* GIVEN EXERCISE A *
According to the notebook on language detection with spaCy, which website supplies the project's datasets?
* GIVEN EXERCISE B *
From the notebook on language detection with spaCy, reproduce everything from "This Notebook documents" down to "for the project.".

# PolyglotNLP: Language Detection with spaCy

This Notebook documents the process of creating my first language detection model, leveraging datasets encompassing the languages: German, Spanish, Italian, Russian, Portuguese, and English, with the plan to add more.

The datasets for this project are sourced from [Tatoeba](https://tatoeba.org/en/downloads), a repository that offers an extensive array of sentences across numerous languages, with weekly updates to ensure richness and diversity. The project aims to build a robus model capable of identifying the aforementioned languages.

Author: Robert Heßhaus  
Date: [21/03/2024](date:"dmy")

## Loading Packages

Let's start with loading the required libraries and set up the environment for the project.

* INFORMATION PROVIDED *
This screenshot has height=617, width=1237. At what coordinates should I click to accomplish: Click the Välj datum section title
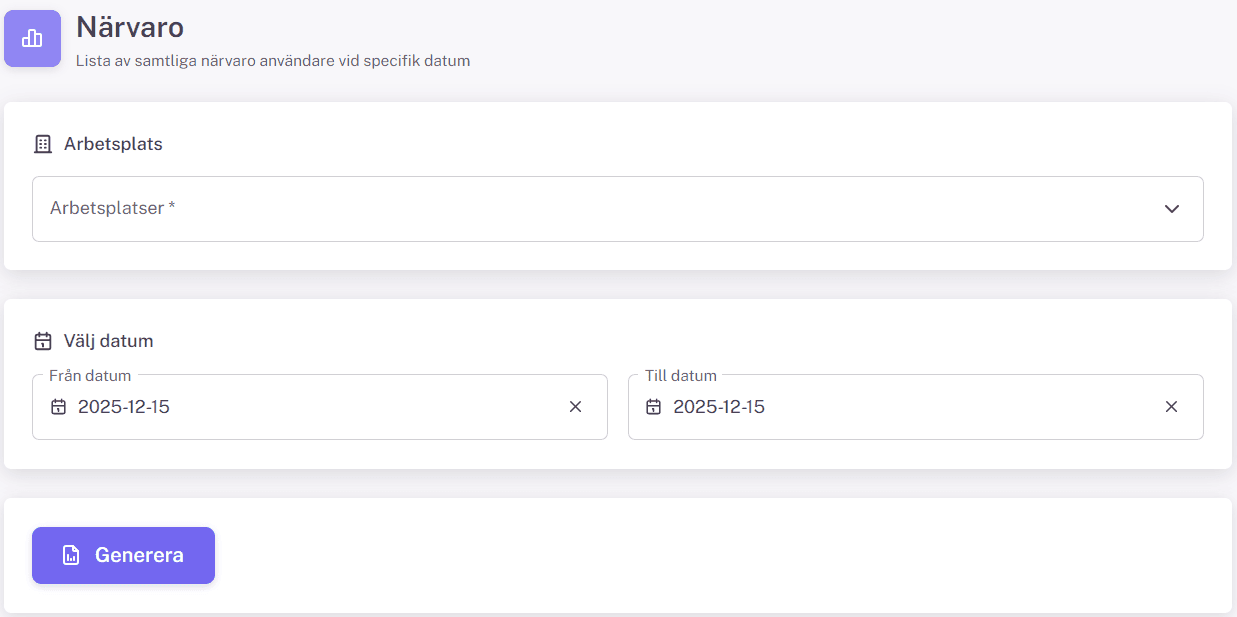pos(108,341)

* EXPECTED OUTPUT A *
Tatoeba

* EXPECTED OUTPUT B *
This Notebook documents the process of creating my first language detection model, leveraging datasets encompassing the languages: German, Spanish, Italian, Russian, Portuguese, and English, with the plan to add more.

The datasets for this project are sourced from [Tatoeba](https://tatoeba.org/en/downloads), a repository that offers an extensive array of sentences across numerous languages, with weekly updates to ensure richness and diversity. The project aims to build a robus model capable of identifying the aforementioned languages.

Author: Robert Heßhaus  
Date: [21/03/2024](date:"dmy")

## Loading Packages

Let's start with loading the required libraries and set up the environment for the project.